* [DESCRIPTION OF THE TASK]: Count the lines in the items below that contain the string "dimensions", treating uppercase and lowercase as different. Reply with the number only.

* [DATA PROVIDED]:
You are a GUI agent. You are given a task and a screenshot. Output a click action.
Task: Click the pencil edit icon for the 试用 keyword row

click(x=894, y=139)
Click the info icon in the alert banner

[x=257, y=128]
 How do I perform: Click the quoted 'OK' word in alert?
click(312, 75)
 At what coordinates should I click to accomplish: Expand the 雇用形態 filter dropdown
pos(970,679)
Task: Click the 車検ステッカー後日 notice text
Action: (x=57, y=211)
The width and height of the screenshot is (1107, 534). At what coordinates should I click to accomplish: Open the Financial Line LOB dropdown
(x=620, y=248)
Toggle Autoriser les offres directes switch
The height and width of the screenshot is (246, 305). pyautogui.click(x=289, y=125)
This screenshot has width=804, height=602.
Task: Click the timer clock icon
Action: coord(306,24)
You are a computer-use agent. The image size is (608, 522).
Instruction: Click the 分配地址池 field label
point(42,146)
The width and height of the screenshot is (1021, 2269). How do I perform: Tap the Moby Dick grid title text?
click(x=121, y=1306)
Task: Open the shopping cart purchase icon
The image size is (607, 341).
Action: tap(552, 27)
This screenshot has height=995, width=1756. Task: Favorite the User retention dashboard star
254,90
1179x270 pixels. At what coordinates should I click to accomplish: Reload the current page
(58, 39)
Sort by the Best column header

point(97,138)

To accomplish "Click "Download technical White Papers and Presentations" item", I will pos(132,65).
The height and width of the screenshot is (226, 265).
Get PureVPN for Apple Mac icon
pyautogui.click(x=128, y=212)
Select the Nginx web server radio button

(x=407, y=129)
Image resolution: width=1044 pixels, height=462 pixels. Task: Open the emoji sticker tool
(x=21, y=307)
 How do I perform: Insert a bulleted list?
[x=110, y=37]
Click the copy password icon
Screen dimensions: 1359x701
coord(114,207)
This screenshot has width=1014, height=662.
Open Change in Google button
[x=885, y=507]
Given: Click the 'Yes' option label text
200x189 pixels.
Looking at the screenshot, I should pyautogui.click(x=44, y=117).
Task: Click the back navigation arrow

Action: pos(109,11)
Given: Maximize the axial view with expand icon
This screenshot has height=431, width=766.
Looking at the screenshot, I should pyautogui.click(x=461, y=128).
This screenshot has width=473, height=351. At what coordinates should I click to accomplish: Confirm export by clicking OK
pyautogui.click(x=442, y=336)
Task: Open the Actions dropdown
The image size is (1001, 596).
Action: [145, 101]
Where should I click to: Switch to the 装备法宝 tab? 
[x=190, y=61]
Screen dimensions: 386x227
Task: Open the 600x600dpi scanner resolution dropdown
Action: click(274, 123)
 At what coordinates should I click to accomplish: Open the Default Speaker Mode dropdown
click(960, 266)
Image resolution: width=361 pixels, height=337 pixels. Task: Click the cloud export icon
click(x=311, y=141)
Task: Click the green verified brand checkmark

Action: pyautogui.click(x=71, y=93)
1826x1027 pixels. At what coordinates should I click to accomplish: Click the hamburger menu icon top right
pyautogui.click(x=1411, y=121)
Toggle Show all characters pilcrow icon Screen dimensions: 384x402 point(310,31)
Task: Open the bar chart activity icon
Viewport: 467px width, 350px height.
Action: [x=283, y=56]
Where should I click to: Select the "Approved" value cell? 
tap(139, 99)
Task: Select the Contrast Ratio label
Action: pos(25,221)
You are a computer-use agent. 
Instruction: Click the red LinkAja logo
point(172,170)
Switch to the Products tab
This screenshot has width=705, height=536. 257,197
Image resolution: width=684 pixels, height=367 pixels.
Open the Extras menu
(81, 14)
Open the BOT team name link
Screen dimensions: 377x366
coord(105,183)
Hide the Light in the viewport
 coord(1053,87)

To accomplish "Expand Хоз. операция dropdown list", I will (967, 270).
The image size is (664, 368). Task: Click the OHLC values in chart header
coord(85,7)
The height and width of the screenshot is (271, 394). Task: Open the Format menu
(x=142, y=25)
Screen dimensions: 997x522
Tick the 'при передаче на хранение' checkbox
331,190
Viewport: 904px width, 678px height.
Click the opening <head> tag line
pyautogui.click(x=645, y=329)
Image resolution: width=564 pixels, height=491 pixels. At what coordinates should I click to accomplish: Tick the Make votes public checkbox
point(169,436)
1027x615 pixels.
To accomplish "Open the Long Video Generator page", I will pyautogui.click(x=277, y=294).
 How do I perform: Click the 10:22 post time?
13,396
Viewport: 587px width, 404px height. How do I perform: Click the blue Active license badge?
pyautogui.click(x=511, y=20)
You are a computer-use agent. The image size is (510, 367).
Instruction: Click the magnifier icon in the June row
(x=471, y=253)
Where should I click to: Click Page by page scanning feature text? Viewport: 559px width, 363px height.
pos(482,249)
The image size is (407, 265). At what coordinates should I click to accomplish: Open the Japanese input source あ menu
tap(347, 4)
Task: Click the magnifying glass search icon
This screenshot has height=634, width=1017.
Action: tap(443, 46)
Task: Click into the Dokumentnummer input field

* [ANSWER FOR THIS EXERCISE]: 5